Multiplex Mutation Screening by Mass Spectrometry: Evaluation of 820 Cases from a Personalized Cancer Medicine Registry

Abstract

There is an immediate and critical need for a rapid, broad-based genotyping method that can evaluate multiple mutations simultaneously in clinical cancer specimens and identify patients most likely to benefit from targeted agents now in use or in late-stage clinical development. We have implemented a prospective genotyping approach to characterize the frequency and spectrum of mutations amenable to drug targeting present in urothelial, colorectal, endometrioid, and thyroid carcinomas and in melanoma. Cancer patients were enrolled in a Personalized Cancer Medicine Registry that houses both clinical information and genotyping data, and mutation screening was performed using a multiplexed assay panel with mass spectrometry-based analysis to detect 390 mutations across 30 cancer genes.

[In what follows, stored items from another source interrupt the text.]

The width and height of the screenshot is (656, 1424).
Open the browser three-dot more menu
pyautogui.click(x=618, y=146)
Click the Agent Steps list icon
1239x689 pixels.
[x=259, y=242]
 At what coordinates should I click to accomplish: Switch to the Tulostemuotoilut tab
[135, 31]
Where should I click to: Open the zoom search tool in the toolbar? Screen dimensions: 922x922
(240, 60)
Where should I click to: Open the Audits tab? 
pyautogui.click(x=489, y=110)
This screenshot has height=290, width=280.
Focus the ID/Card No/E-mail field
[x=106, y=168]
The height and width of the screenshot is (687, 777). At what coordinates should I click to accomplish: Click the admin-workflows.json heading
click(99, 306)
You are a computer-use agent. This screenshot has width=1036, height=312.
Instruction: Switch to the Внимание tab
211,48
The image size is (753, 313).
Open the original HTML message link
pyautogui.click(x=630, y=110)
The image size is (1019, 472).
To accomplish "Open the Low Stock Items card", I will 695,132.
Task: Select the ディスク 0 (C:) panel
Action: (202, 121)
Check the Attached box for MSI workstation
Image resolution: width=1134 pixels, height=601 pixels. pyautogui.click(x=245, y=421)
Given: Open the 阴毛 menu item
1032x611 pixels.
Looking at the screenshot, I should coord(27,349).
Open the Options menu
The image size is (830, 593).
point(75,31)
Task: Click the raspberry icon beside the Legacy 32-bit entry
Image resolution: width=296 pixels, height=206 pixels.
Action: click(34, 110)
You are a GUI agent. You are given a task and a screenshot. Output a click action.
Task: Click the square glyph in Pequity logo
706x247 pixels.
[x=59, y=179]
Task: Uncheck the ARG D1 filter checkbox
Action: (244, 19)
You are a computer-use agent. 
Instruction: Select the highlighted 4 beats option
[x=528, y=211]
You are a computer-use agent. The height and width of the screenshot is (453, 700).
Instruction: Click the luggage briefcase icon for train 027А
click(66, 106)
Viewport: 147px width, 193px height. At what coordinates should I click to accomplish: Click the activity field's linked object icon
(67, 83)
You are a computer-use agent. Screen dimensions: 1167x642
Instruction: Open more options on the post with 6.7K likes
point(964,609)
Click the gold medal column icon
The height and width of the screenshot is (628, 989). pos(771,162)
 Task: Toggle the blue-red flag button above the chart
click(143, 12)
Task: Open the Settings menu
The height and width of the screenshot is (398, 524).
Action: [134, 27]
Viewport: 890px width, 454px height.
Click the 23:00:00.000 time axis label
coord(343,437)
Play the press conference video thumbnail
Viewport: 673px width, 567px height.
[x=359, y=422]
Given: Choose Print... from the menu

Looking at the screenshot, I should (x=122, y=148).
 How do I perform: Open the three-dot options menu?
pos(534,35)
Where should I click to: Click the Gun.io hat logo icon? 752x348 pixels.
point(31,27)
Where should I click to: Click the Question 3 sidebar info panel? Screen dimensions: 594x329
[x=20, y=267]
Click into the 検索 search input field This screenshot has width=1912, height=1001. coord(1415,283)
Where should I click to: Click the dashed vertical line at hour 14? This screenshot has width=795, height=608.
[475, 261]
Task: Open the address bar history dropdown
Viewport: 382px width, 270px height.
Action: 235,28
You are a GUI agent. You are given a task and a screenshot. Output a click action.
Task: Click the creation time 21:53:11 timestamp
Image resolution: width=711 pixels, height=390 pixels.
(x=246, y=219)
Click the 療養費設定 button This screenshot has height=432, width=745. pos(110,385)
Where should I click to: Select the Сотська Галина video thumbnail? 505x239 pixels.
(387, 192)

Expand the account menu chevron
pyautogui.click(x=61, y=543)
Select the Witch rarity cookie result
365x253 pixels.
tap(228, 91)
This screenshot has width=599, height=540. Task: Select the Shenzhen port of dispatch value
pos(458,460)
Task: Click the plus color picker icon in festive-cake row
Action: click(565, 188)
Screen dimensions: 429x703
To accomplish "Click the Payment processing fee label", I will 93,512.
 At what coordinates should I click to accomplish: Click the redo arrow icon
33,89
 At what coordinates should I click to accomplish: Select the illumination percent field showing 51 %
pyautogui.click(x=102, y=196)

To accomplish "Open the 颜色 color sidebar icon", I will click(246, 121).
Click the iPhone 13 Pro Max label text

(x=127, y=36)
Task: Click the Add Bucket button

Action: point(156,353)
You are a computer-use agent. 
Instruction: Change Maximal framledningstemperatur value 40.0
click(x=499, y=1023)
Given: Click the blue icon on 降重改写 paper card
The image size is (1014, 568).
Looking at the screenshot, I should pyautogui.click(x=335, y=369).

Formalin fixed, paraffin-embedded specimens were evaluated from 820 Registry patients. The genes most frequently mutated across multiple cancer types were BRAF, PIK3CA, KRAS, and NRAS. Less common mutations were also observed in AKT1, CTNNB1, FGFR2, FGFR3, GNAQ, HRAS, and MAP2K1. Notably, 48 of 77 PIK3CA-mutant cases (62%) harbored at least one additional mutation in another gene, most often KRAS. Among melanomas, only 54 of 73 BRAF mutations (74%) were the V600E substitution. These findings demonstrate the diversity and complexity of mutations in druggable targets among the different cancer types and underscore the need for a broad-spectrum, prospective genotyping approach to personalized cancer medicine.